According to Walpole's Probability and Statistics for Scientists and Engineers, the "central limit theorem can be easily extended to the two-sample, two-population case." That is, if independent samples of size $n_1$ and $n_2$ are drawn at random from two populations with mean $\mu_1$ and $\mu_2$ and variances $\sigma_1^2$ and $\sigma_2^2$, respectively, then the random variable $$Z=\frac{\bar{X}_1-\bar{X}_2-(\mu_1-\mu_2)}{\sqrt{\frac{\sigma_1^2}{n_1}+\frac{\sigma_2^2}{n_2}}}$$ has approximately the standard normal distribution.
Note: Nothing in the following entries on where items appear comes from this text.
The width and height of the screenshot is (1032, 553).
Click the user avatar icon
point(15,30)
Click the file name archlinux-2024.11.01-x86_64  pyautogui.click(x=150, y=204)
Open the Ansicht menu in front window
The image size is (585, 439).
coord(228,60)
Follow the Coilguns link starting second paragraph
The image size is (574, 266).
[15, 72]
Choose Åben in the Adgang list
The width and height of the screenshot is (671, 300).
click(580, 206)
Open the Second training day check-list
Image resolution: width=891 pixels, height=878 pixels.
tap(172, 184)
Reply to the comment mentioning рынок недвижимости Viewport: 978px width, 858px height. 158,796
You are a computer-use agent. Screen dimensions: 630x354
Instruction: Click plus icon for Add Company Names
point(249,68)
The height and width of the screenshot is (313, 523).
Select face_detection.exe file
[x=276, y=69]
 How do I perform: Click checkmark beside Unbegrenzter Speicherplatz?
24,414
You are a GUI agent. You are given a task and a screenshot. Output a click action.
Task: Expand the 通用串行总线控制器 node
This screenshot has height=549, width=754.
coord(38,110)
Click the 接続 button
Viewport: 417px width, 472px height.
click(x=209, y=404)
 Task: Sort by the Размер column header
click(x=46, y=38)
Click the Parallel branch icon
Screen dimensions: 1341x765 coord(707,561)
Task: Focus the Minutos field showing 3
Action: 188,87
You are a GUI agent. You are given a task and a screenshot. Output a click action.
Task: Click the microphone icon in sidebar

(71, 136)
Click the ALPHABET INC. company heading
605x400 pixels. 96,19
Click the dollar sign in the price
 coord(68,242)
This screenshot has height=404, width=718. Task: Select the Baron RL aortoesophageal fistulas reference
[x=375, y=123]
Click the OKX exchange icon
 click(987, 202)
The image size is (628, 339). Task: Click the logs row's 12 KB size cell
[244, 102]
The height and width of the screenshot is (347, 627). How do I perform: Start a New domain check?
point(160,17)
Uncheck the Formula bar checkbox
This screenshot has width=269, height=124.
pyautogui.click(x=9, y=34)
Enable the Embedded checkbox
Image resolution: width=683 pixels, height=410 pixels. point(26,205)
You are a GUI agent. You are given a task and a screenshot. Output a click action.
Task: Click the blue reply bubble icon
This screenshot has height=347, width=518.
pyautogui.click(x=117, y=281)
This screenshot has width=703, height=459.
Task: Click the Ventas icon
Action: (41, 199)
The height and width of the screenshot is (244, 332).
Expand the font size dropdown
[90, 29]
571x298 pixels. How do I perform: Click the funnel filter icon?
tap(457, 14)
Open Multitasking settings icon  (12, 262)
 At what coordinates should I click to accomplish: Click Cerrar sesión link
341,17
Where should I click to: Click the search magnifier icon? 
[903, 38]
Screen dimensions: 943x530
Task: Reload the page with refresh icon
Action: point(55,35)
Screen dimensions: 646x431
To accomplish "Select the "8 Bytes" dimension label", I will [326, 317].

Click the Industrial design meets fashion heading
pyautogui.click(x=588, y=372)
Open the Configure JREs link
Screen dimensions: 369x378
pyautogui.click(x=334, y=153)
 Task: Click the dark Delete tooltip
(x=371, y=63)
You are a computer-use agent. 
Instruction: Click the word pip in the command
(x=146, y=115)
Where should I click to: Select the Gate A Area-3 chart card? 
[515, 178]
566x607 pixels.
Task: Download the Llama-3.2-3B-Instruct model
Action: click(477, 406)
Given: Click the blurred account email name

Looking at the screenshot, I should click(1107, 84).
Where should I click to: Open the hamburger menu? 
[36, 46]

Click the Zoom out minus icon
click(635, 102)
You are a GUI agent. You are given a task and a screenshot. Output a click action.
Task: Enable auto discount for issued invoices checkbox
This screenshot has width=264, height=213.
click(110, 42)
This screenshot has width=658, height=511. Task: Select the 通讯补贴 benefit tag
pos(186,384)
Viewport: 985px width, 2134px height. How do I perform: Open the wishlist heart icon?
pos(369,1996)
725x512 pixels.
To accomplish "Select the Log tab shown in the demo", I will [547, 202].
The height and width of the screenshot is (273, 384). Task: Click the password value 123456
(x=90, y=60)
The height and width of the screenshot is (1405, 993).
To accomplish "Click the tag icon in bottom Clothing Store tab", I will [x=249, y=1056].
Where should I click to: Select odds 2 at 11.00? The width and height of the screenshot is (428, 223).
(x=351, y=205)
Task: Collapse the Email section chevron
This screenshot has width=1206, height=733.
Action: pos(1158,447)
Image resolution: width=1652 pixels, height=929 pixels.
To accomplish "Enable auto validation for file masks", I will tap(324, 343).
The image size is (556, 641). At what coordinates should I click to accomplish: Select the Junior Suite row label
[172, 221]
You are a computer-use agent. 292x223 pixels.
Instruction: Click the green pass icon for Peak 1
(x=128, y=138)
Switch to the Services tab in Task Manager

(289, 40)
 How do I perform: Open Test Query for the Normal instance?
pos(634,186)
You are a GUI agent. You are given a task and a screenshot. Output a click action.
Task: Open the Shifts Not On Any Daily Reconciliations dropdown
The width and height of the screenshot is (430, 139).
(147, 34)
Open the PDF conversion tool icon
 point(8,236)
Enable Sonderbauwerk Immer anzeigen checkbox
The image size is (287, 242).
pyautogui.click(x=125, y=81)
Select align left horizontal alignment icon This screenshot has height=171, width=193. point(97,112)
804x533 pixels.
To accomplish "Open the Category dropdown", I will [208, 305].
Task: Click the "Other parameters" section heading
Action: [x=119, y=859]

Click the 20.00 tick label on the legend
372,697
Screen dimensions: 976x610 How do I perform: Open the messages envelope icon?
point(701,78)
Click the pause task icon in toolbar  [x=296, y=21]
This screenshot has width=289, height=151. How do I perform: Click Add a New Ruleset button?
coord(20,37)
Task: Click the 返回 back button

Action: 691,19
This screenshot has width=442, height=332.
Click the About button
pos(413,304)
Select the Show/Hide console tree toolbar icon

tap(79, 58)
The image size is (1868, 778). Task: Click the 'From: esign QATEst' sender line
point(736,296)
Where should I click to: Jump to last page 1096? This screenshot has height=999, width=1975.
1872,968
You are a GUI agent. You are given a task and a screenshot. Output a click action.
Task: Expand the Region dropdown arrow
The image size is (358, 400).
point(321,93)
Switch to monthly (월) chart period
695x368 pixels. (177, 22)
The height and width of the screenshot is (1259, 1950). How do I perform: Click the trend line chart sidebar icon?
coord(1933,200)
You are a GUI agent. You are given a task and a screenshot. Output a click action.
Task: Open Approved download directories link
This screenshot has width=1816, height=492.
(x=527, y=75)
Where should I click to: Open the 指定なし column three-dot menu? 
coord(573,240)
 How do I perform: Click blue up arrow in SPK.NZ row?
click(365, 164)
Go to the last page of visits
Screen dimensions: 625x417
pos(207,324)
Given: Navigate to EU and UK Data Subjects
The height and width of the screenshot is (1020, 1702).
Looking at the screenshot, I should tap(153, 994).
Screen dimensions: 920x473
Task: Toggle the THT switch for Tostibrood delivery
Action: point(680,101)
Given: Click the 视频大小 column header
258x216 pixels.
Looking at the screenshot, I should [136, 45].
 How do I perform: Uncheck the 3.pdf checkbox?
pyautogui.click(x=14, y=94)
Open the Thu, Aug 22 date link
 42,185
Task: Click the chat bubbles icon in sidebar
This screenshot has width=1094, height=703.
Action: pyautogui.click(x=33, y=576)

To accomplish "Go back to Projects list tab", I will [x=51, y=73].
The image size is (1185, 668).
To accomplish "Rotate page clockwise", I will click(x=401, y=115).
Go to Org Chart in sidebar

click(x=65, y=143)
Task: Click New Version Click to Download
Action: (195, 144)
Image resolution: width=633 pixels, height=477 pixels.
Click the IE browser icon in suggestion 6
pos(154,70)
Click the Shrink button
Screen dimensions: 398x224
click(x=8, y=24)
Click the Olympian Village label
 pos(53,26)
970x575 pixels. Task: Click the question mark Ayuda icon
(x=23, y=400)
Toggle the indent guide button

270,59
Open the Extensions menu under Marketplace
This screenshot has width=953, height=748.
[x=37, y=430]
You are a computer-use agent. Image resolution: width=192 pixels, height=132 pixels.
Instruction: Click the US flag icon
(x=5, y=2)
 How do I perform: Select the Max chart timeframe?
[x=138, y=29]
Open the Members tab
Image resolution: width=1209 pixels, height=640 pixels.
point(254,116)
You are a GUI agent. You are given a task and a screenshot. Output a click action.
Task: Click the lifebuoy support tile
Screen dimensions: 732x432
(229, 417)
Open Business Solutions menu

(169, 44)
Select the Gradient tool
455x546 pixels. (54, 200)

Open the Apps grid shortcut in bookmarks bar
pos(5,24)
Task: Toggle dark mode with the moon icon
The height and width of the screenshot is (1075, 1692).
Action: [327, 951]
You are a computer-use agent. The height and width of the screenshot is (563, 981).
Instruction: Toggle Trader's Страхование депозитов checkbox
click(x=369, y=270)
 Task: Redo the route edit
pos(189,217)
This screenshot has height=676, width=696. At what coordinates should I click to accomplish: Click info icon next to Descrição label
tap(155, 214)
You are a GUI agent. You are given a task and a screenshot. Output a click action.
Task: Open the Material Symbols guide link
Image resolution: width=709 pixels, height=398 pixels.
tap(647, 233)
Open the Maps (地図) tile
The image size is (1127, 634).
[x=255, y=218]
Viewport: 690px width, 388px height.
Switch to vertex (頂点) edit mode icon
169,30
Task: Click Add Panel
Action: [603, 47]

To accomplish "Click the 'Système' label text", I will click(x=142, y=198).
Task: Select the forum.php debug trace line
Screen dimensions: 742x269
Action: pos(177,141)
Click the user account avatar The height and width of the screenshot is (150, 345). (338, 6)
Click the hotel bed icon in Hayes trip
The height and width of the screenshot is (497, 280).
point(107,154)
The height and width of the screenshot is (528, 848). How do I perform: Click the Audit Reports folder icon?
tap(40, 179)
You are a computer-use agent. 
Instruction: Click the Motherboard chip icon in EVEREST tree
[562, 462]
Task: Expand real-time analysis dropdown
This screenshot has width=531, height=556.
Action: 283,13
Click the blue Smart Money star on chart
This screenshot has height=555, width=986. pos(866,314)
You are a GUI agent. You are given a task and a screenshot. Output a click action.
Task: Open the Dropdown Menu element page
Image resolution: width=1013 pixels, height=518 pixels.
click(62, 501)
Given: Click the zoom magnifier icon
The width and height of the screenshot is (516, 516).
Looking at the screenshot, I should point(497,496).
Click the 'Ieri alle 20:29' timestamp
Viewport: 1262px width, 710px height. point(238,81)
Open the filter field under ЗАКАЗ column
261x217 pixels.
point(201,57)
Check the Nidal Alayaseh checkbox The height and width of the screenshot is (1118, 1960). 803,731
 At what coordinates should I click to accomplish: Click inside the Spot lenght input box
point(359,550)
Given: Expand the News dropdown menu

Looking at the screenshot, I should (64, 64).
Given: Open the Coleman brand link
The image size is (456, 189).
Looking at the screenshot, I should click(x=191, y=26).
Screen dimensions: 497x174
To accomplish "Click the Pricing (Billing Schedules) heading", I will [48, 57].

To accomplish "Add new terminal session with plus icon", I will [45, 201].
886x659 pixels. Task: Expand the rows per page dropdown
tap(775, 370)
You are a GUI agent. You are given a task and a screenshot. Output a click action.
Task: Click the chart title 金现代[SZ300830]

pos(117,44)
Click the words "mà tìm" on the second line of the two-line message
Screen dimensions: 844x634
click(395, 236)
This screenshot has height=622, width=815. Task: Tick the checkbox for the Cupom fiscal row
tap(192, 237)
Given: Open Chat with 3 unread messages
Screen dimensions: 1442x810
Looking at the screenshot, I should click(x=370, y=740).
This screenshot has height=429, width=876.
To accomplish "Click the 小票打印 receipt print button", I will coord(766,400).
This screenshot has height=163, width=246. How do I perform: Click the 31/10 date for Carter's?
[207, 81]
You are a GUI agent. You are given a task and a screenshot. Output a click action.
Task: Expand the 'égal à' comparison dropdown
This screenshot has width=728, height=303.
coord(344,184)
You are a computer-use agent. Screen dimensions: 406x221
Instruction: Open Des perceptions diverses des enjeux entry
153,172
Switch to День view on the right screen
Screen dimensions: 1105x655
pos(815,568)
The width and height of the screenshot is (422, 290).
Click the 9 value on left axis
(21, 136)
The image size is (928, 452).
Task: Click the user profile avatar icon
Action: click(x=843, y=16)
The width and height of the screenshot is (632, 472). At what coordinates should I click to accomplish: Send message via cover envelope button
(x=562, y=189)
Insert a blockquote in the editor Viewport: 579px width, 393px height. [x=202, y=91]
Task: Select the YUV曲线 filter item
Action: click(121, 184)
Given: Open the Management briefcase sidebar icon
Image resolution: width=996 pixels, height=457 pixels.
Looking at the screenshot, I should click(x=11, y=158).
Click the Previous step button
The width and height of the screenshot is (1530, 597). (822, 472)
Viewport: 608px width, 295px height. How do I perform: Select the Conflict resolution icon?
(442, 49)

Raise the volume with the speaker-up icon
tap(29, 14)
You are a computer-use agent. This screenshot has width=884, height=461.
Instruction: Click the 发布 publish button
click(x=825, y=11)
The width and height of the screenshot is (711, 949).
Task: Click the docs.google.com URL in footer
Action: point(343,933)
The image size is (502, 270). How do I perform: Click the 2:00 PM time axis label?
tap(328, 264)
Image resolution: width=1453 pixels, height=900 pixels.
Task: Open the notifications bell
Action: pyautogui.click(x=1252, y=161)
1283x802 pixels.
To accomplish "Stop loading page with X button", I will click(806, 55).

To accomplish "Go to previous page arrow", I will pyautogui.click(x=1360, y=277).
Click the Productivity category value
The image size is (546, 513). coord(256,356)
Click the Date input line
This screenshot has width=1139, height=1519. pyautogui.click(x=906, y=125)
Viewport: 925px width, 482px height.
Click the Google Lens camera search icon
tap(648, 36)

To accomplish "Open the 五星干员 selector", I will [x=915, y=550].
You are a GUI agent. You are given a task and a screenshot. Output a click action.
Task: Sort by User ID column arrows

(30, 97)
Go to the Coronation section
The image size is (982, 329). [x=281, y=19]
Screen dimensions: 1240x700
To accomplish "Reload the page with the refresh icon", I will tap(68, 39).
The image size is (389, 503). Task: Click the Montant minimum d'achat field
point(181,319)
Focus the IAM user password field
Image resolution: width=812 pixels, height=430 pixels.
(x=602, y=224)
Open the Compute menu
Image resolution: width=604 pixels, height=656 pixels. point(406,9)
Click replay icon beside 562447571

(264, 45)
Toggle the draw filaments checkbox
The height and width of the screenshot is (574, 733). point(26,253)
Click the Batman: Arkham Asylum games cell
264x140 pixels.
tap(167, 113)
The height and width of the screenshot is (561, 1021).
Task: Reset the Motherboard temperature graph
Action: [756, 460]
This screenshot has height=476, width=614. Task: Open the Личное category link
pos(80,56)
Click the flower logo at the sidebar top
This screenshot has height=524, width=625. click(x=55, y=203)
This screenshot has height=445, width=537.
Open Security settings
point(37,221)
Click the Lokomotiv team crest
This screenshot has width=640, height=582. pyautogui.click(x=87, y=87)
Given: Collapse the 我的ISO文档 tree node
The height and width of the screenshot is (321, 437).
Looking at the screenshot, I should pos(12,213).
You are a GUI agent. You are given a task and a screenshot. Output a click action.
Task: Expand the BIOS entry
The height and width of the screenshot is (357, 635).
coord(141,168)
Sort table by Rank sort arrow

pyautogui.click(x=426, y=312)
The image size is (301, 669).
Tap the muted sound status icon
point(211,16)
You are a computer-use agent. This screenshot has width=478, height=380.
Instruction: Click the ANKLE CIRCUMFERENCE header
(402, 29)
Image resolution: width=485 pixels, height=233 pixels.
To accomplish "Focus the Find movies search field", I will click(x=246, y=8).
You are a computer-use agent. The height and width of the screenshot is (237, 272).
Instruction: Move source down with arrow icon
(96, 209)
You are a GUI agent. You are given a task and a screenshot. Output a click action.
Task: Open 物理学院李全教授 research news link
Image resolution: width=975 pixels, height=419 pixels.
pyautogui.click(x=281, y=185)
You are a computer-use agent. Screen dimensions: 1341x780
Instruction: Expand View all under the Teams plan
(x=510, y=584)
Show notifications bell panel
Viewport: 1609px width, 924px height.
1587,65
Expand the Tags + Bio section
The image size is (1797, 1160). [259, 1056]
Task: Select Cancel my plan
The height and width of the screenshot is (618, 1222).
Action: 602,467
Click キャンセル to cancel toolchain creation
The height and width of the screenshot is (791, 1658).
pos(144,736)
My question is, does it require a separate proof, or does it follow from the original version of central limit theorem as a corollary?

Answer 1

The central limit theorem tells you that $\dfrac{\overline X_i - \mu_i}{\sigma_i/\sqrt{n_i}}$ is approximately normally distributed for $i=1,2.$

Without the central limit theorem you know that this random variable has expected value $0$ and variance $1.$

If $\operatorname{var}(\overline X_i-\mu_i) = \sigma_i^2/n_i$ for $i=1,2,$ then $\operatorname{var}\big((\overline X_1 - \overline X_2) - (\mu_1 - \mu_2)\big) = \frac{\sigma_1^2}{n_1} + \frac{\sigma_2^2}{n_2}$ (and you don't need C.L.T. for that).

And the sum of two independent approximately normally distributed random variables is approximately normally distributed.